• **Task goal**
Continue the excerpted passage on gestational diabetes in pharmacy practice from the point where it stops.

• **Excerpted passage**
------------------------------------

If you are a pharmacist who deals with patients, expect to deal with gestational diabetes.

If you are a pharmacist who deals with patients, expect to deal with gestational diabetes (GDM). About 14% of U.S. pregnancies result in GDM, although the incidence can vary dramatically based on local demographics and eating patterns. As the median BMI of the U.S. population increases, so does the prevalence of GDM.

See also: Treating two: Effective management of gestational diabetes

Kristi Kelley“As a society, we are overweight, which contributes directly to GDM,” said Kristi Kelley, PharmD, BCPS, CDE, clinical assistant professor, Pharmacy Practice, Auburn University Harrison School of Pharmacy. “If patients in your area are more obese than national averages, you will probably see more moms with GDM. Other risk factors include a history of GDM during prior pregnancies, any family history of diabetes, and the usual ethnic risks for diabetes that you would look for regardless of pregnancy.”

GDM may be an increasingly common problem, but the possible consequences to both mother and baby can be lifelong and severe, even fatal.

On the maternal side, the most common complications of GDM are hypertension and a 50% risk of developing either GDM in later pregnancies or type 2 diabetes later in life, or both. Other negative outcomes include preeclampsia and cesarean section.

On the fetal side, the most common complication of GDM is macrosomia, defined by the American College of Obstetricians and Gynecologists (ACOG) as birth weight greater than 4,500 g (9 lbs, 15 oz). Greater than normal birth size gives rise to birth trauma to both mother and infant, including shoulder dystocia and the need for C-section delivery. Other negative outcomes for the child include hypoglycemia, hyperbilirubinemia, death from birth trauma, and greatly increased risk for obesity and diabetes later in life.

------------------------------------

• **Given information**
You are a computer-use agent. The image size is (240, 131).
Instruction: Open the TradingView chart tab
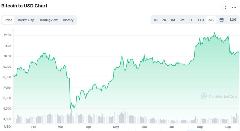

------------------------------------

• **Answer to the problem**
Screening and diagnosis

GDM is simply glucose intolerance with onset or initial diagnosis during pregnancy, Kelley said. It includes type 1 diabetes as well as type 2 diabetes that was previously undetected or first presents during pregnancy. For many women, GDM is type 2 diabetes that either begins during pregnancy or, increasingly, predates pregnancy but was never diagnosed because the woman was never tested for glucose intolerance.

See also: Gestational diabetes screening should take place at 24 weeks

In addition to increasing obesity, a second reason GDM rates have soared in recent years has to do with more widespread testing. Standard prenatal care now includes blood glucose testing as part of the standard blood panel for all pregnant women.

Standard screening for GDM should take place between 24 and 28 weeks, according to ACOG and other bodies. Women who are recognized as being at higher risk as a result of previous GDM, family history of diabetes, or obesity, or who have already given birth to a child with macrosomia may be appropriate for even earlier screening. If the initial screen was negative for GDM, high-risk women who have been screened early should be screened again between 24 and 28 weeks.

How to screen for GDM has been the subject of much debate over the decades. The American Diabetes Association (ADA) accepts hemoglobin A1c testing, fasting plasma glucose (FPG), oral glucose-tolerance testing (OGTT), and random plasma glucose testing as appropriate tests for diabetes in the general population. Any positive result should be subject to a second confirmation test.

Screening criteria are tighter for GDM. Both ADA and ACOG recommend a 100 g OGTT exclusively to confirm diagnosis. As a practical matter, ADA, the International Diabetes Federation (IDF), and Britain's National Institute for Health and Care Excellence (NICE) recommend a one-step screening and diagnosis using OGTT alone. A single 100 g OGTT is intrusive enough for many busy women, Kelley noted, and any step that can reduce the nuisance factor for women is likely to increase participation.


Managing GDM

GDM management is relatively straightforward. Most guidelines focus on lifestyle modification, diet, and exercise. Pharmacotherapy focuses on just three agents.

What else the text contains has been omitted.